In a note to investors post the results, Kotak Institutional Equities noted, “Large rise in provisions were primarily on account of accelerated NPL recognition in certain large corporate loans. About 70% of slippages were a result of AQR.” However, post the results, Jefferies India,
which has cut the bank’s FY17 standalone estimates by 7%, in a note expected “normalised slippage ratios of 1.5-1.6% in FY17”.
While private sector banks also saw their provisions more than double (Y-o-Y), a 21.1% rise in net interest income and a 24.1% rise in other income more than offset it. Interestingly, just ICICI Bank’s provisions — a 190.3% (Y-o-Y) rise — accounted for more than half of the cumulative provisions of all the 10 private sector banks.

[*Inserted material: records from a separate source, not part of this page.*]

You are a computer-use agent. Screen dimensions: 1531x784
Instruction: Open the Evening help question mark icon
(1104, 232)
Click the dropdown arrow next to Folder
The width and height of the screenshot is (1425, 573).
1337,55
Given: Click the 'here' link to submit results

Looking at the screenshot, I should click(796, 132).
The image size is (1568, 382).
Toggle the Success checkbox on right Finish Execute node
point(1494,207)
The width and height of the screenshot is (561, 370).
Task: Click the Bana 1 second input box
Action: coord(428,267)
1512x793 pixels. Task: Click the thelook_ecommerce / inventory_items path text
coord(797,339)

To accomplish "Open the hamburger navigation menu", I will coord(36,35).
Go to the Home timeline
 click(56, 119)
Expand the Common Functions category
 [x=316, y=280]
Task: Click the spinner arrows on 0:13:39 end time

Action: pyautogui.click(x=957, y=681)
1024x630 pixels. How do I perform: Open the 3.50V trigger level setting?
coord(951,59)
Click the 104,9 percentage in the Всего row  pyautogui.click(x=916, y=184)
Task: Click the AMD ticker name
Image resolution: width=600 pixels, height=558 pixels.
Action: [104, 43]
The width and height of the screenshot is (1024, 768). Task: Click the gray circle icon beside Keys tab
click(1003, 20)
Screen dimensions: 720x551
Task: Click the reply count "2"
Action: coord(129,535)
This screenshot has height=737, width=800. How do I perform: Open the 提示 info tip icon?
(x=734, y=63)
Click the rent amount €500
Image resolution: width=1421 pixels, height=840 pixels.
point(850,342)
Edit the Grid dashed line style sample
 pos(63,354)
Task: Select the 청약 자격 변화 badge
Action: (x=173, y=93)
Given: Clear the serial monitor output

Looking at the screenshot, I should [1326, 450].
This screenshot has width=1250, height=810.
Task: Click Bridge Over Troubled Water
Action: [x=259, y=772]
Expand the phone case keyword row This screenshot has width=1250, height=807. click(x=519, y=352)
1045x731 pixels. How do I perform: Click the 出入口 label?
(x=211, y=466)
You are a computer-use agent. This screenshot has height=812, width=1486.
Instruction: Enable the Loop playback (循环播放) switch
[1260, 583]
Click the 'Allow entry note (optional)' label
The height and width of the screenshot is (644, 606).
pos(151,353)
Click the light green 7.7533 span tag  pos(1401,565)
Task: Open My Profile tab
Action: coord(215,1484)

In fact, like SBI, ICICI Bank too might continue to be hurt by rising provisions even in the fourth quarter as NS Kannan, executive director, in a conference call, said, “About two-thirds of the NPA addition in the quarter relates to cases highlighted by RBI. Additional loans aggregating to a similar amount may slip into NPA in the fourth quarter from the cases highlighted by RBI. Based on the above, additions to NPAs in the fourth quarter may be broadly at
the same level as the third quarter.”